Organizers of the Orlando conference said state Sen. Anitere Flores, R-Miami, was expected to join a panel of lawmakers on the summit’s closing day Friday.

Last spring Flores accused insurers of “smearing” her because her committee did not advance legislation they wanted, including changes to state law governing fees attorneys can collect.

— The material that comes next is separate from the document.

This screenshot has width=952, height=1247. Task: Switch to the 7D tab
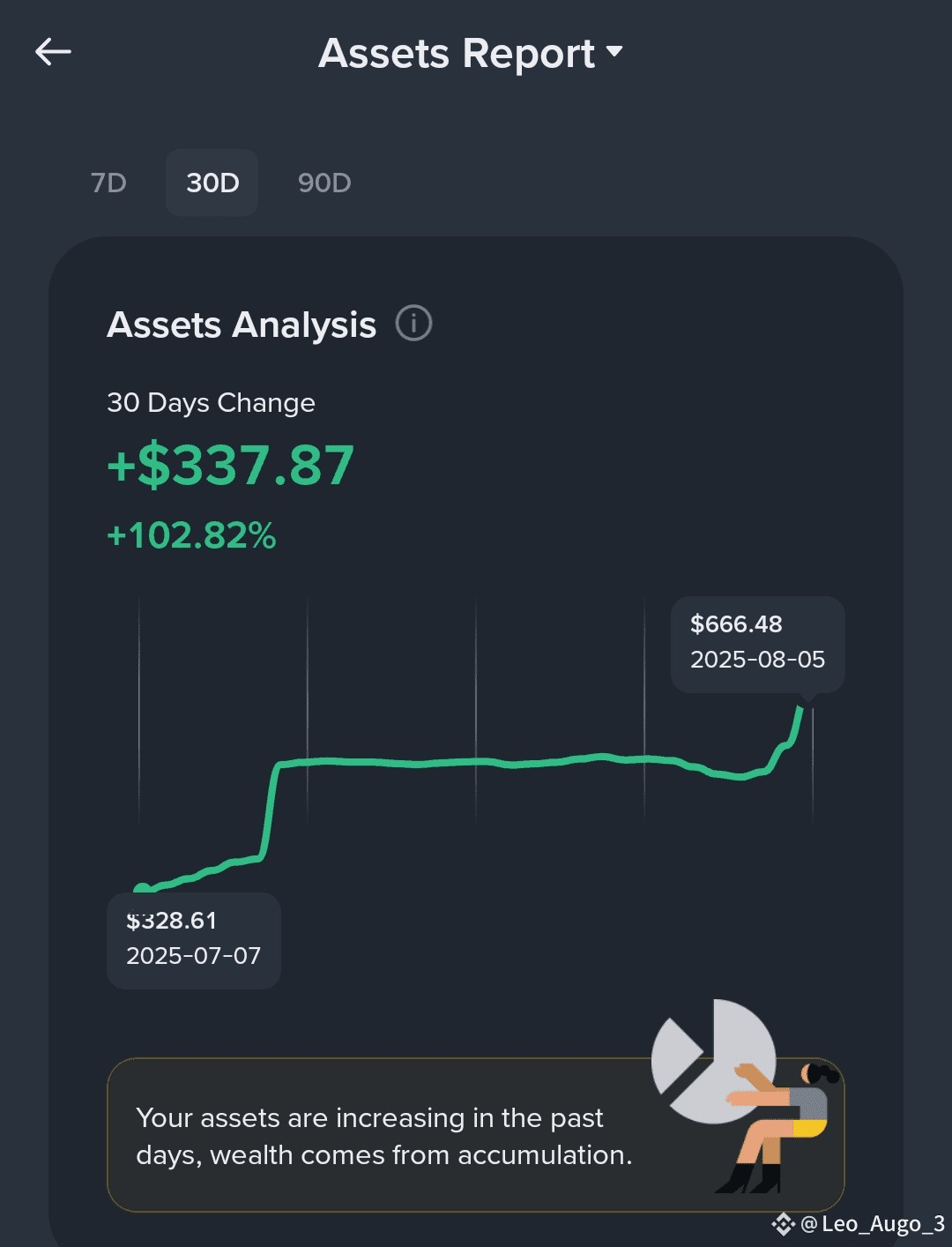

A key point of conflict is “assignment of benefits,” when contractors ask consumers to sign over control of insurance benefits before they clean up, say, water from a plumbing leak. Insurers and others also mentioned car windshield cases Thursday. When attorneys get involved by representing the contractors, costs can soar because many abuse rules such as the state’s “one way” attorney fee statute designed to protect little-guy consumers in fights with big companies, the argument goes.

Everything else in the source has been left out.